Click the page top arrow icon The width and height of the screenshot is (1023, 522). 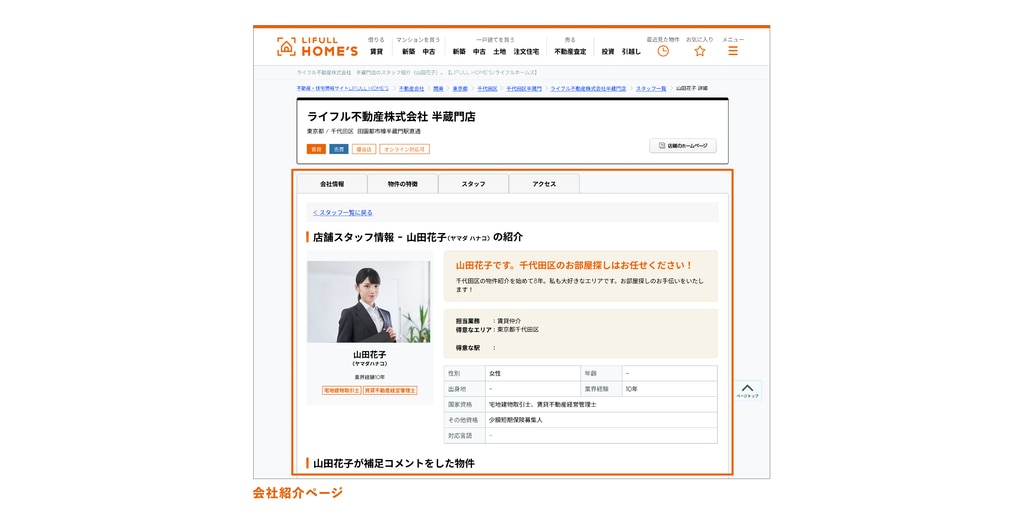tap(747, 390)
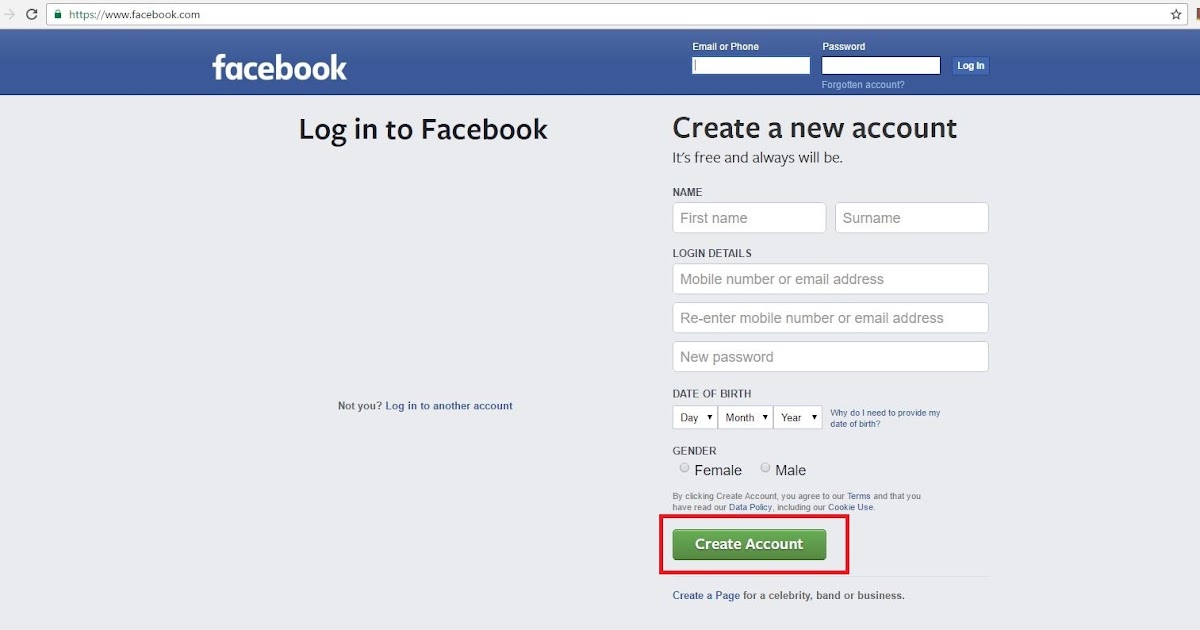The image size is (1200, 630).
Task: Click the Log In button
Action: click(x=970, y=66)

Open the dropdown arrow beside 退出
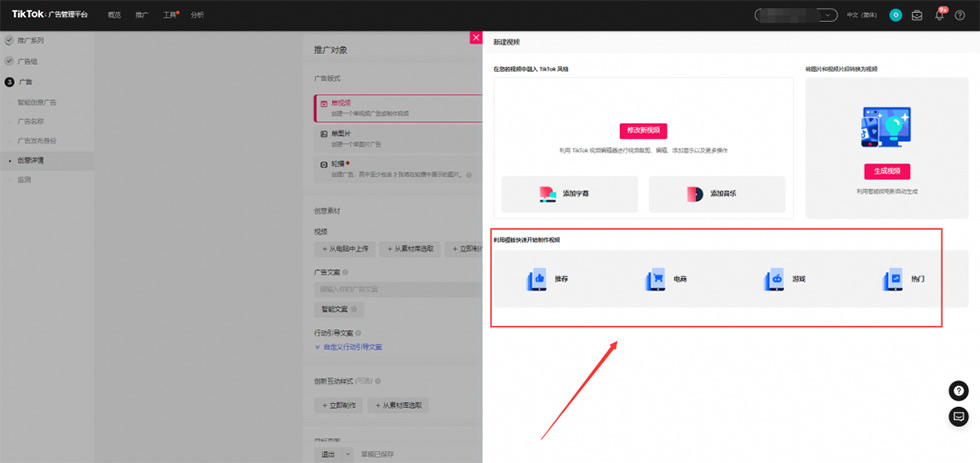click(x=347, y=454)
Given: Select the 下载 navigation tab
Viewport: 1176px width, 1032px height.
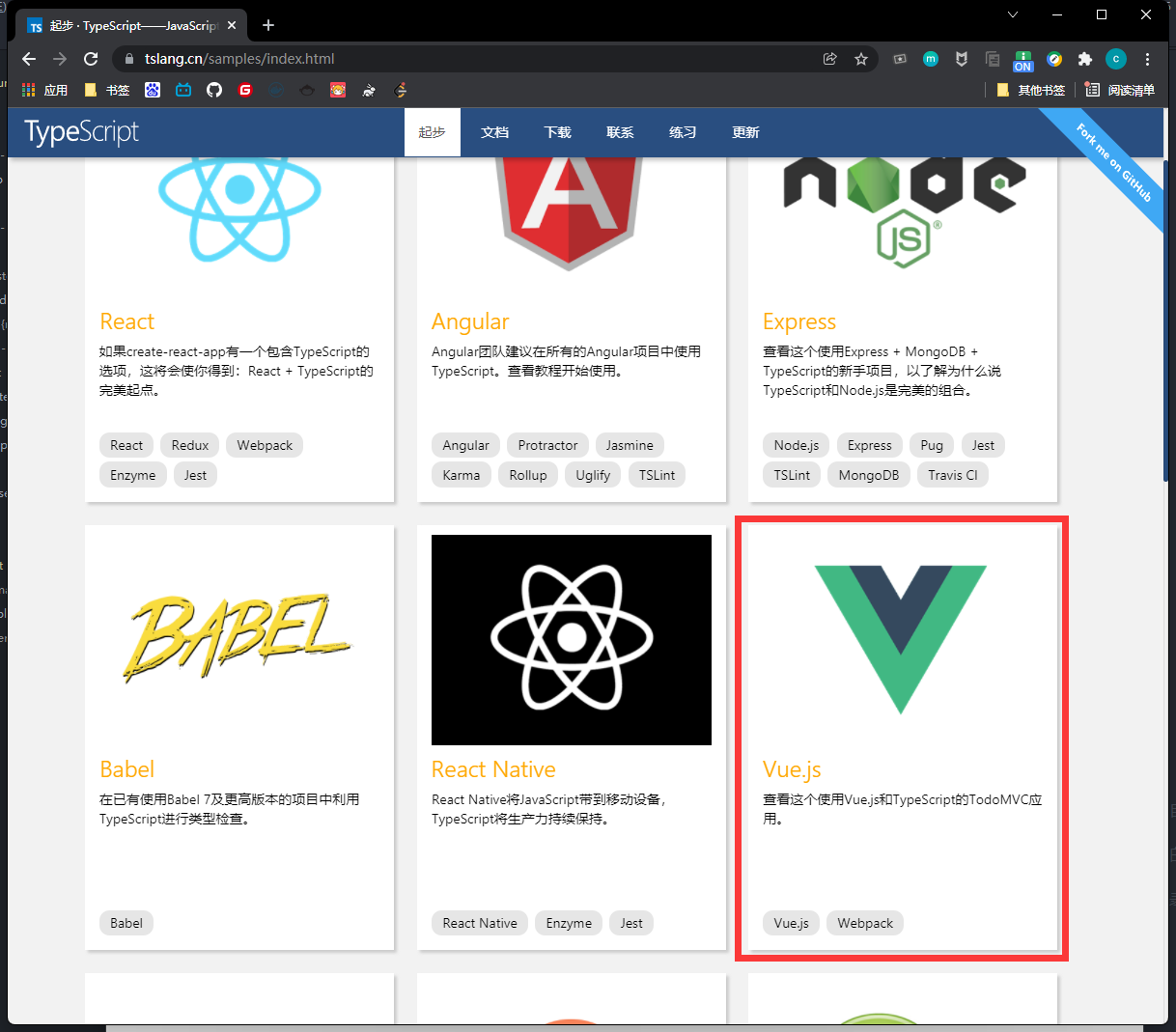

**Activity:**
From the line containing "Given: Select the 下载 navigation tab" down to the final line of the records above, restate every line word for word, add nothing, and skip the pictures.

**Expected output:**
Given: Select the 下载 navigation tab
Viewport: 1176px width, 1032px height.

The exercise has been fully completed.